Start of Block
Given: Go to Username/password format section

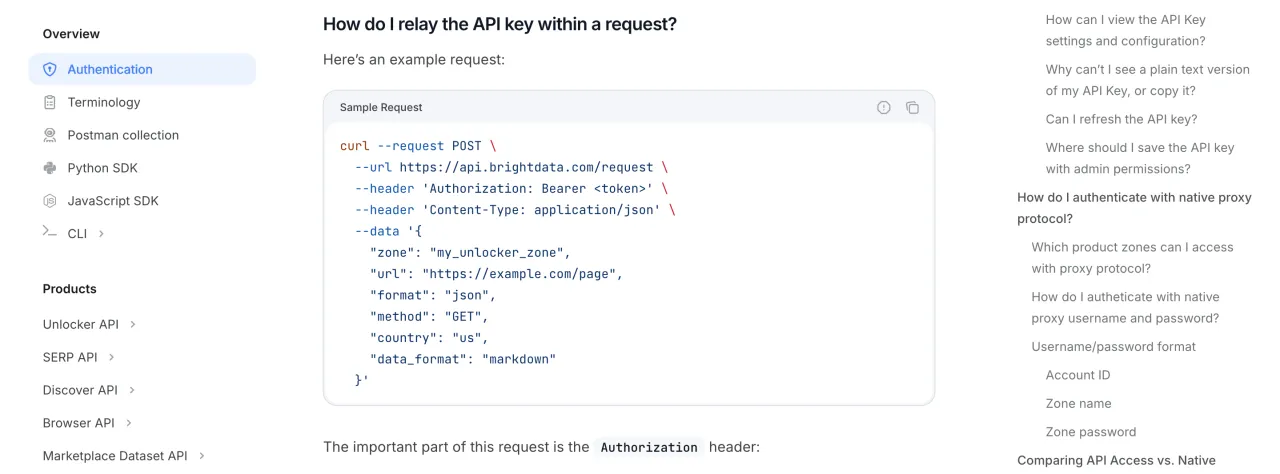Looking at the screenshot, I should (x=1113, y=347).
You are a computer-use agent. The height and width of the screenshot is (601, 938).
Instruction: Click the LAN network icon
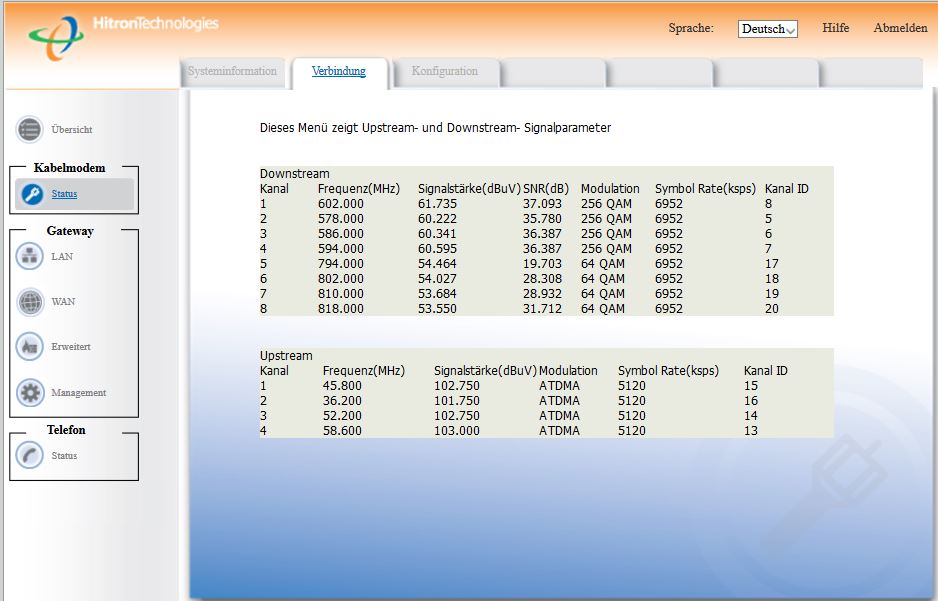pos(30,257)
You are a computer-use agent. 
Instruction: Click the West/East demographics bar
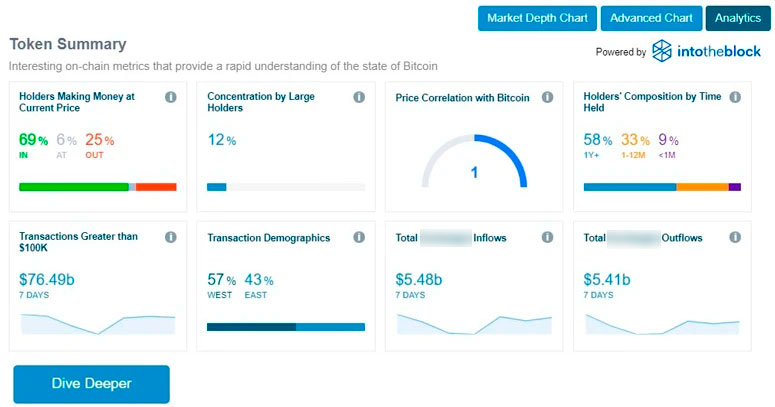coord(286,327)
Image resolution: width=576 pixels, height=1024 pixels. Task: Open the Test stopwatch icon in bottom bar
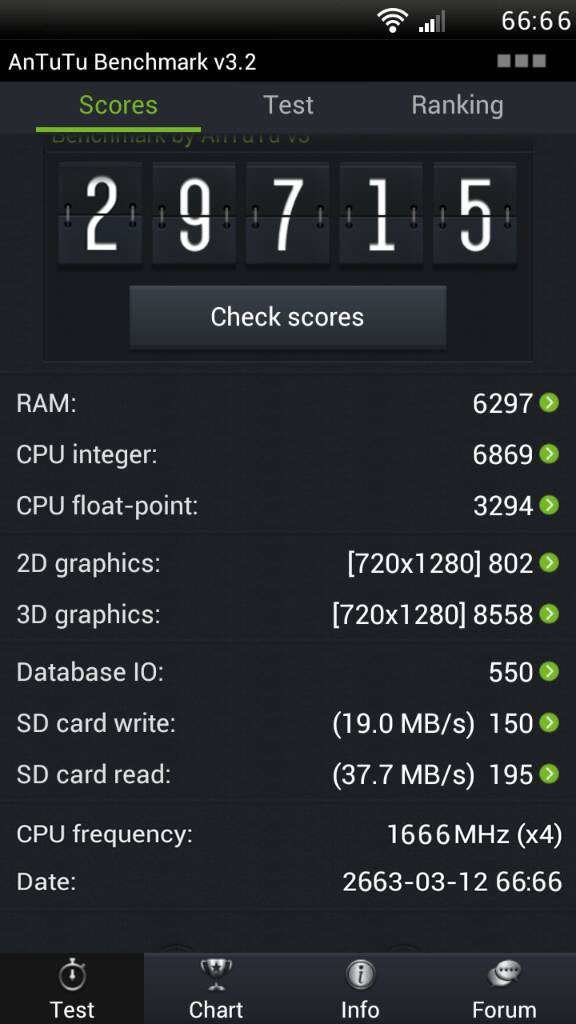click(72, 976)
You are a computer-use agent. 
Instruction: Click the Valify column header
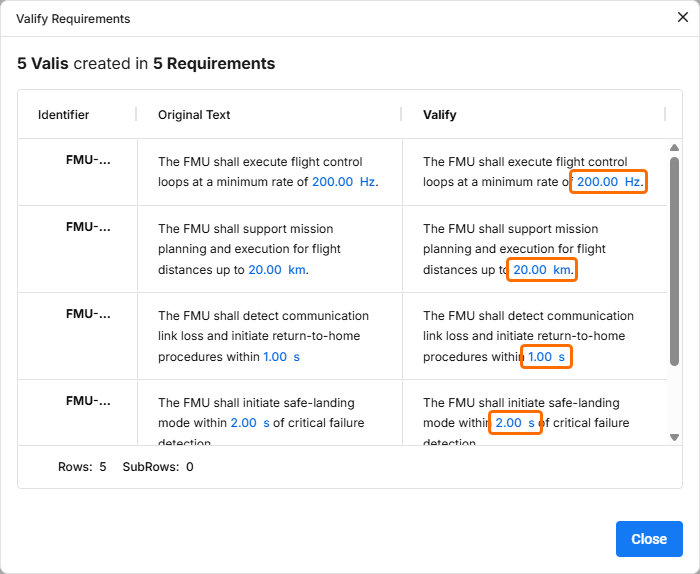click(x=440, y=115)
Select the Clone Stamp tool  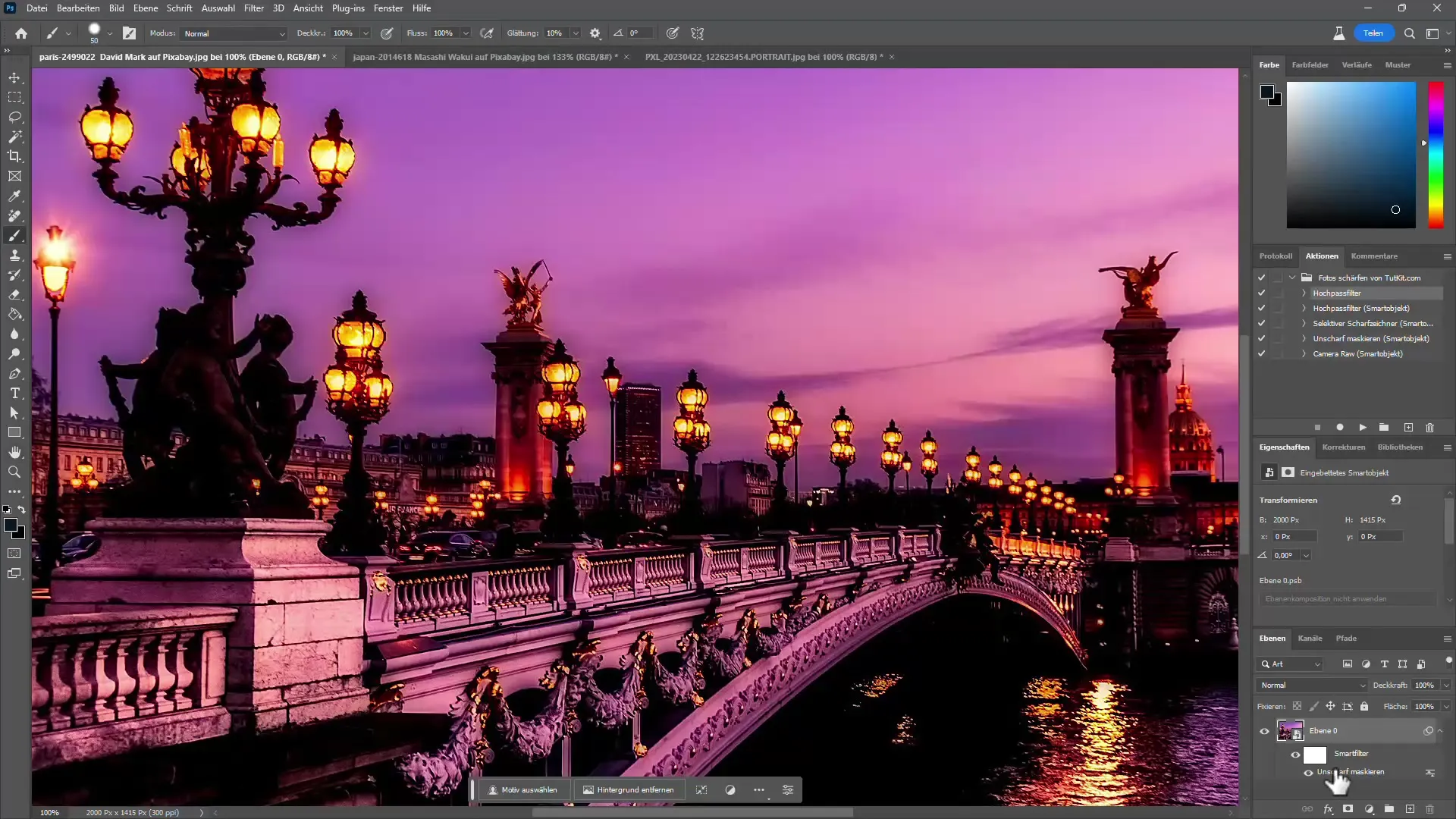pyautogui.click(x=14, y=256)
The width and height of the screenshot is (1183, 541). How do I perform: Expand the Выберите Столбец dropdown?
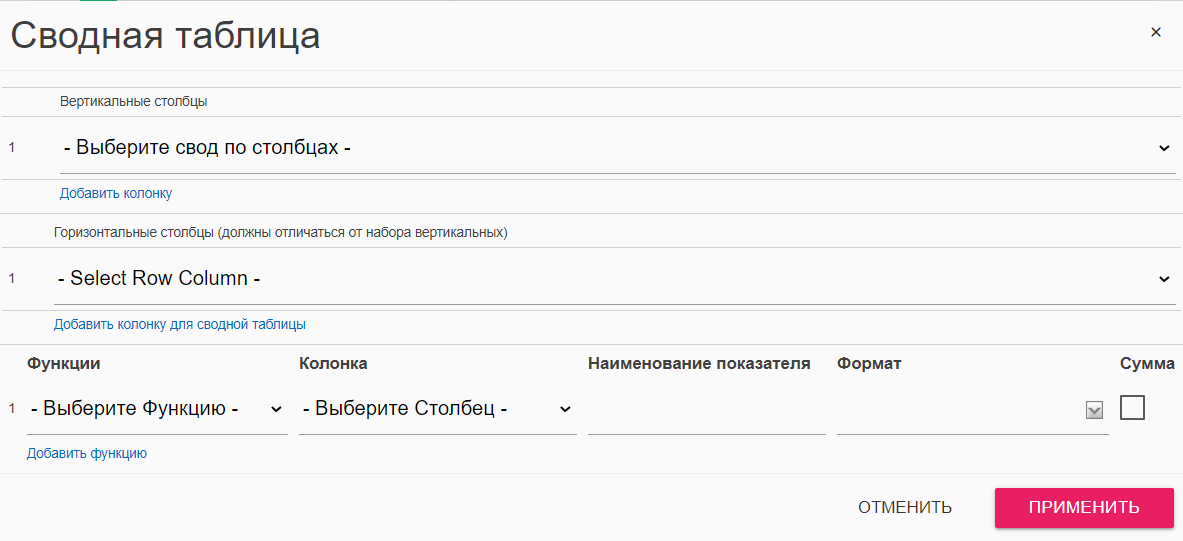click(x=437, y=409)
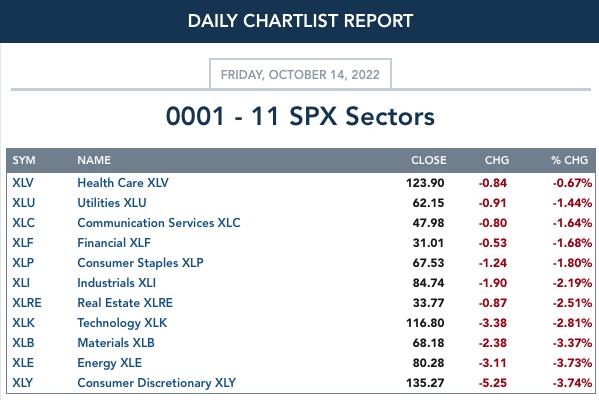The height and width of the screenshot is (400, 599).
Task: Open the Energy XLE link
Action: (x=109, y=363)
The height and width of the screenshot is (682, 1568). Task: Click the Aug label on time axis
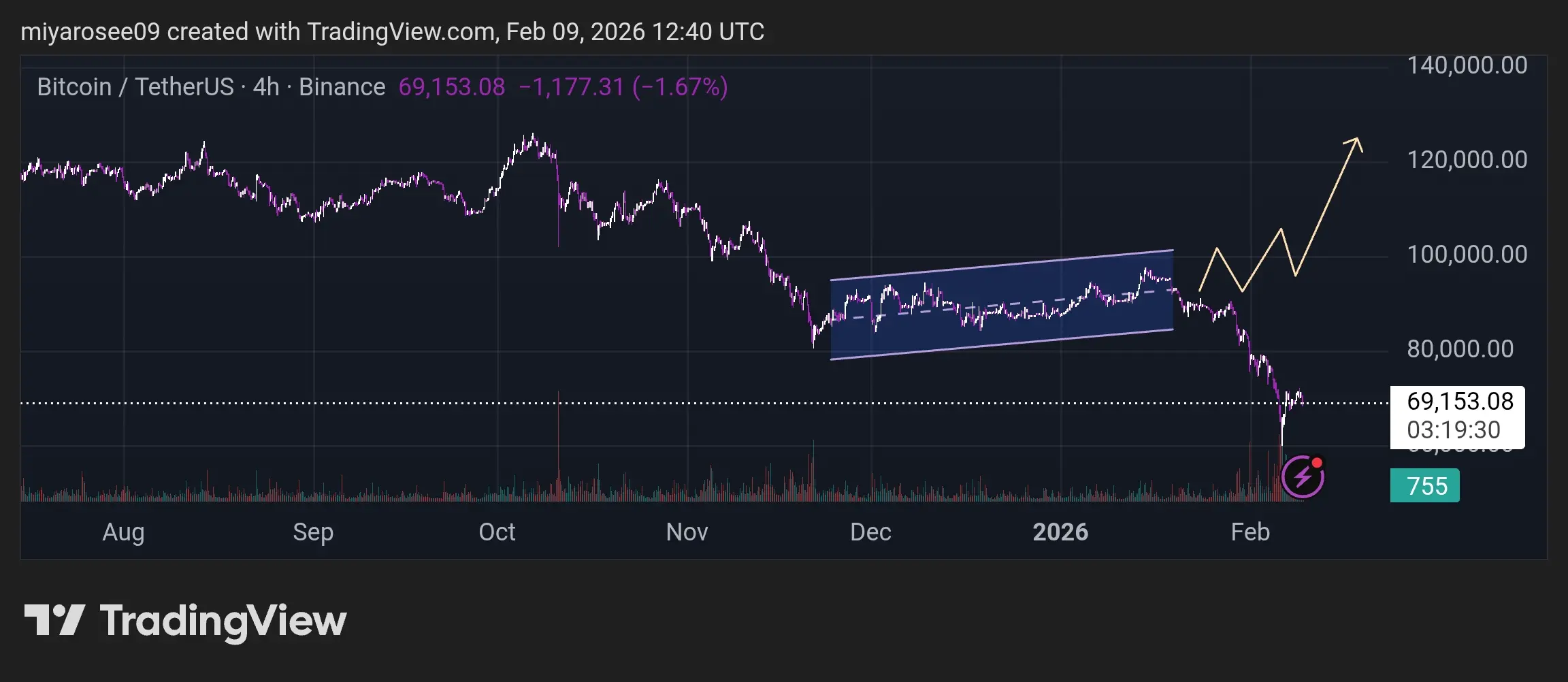click(x=123, y=532)
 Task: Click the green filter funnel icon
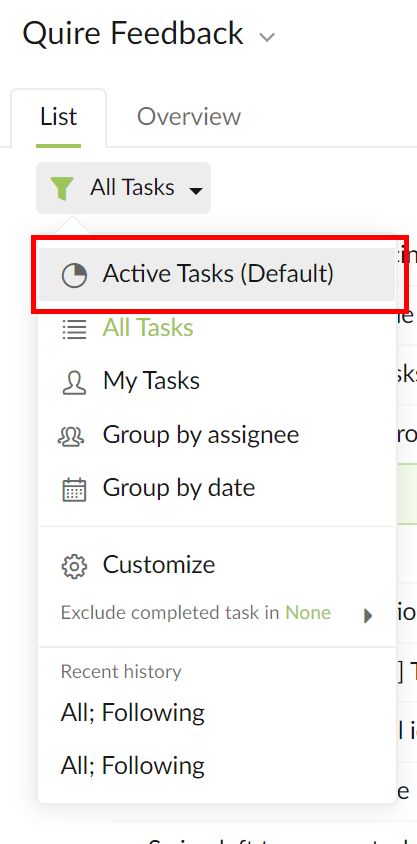tap(61, 188)
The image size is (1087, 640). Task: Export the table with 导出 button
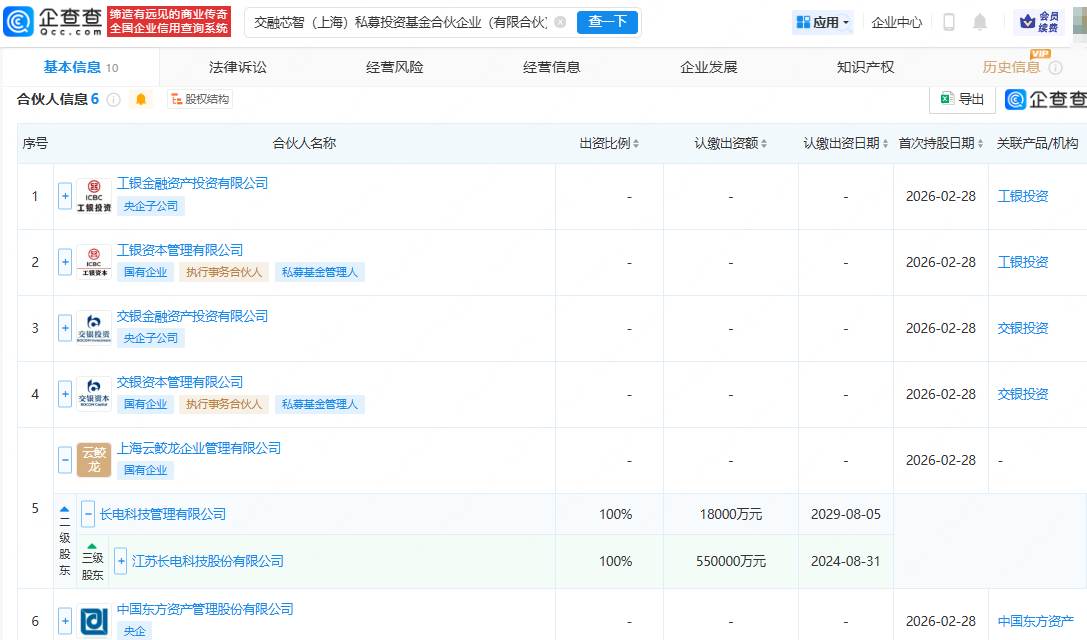(961, 99)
End of Block
*Task directions*. Copy out exactly the lines between the line containing "Task: Click the green filter funnel icon" and the end of the entries, including both, and leave the pictures behind.

*Answer to the problem*.
 Task: Click the green filter funnel icon
tap(61, 188)
The image size is (1087, 640). Task: Export the table with 导出 button
(961, 99)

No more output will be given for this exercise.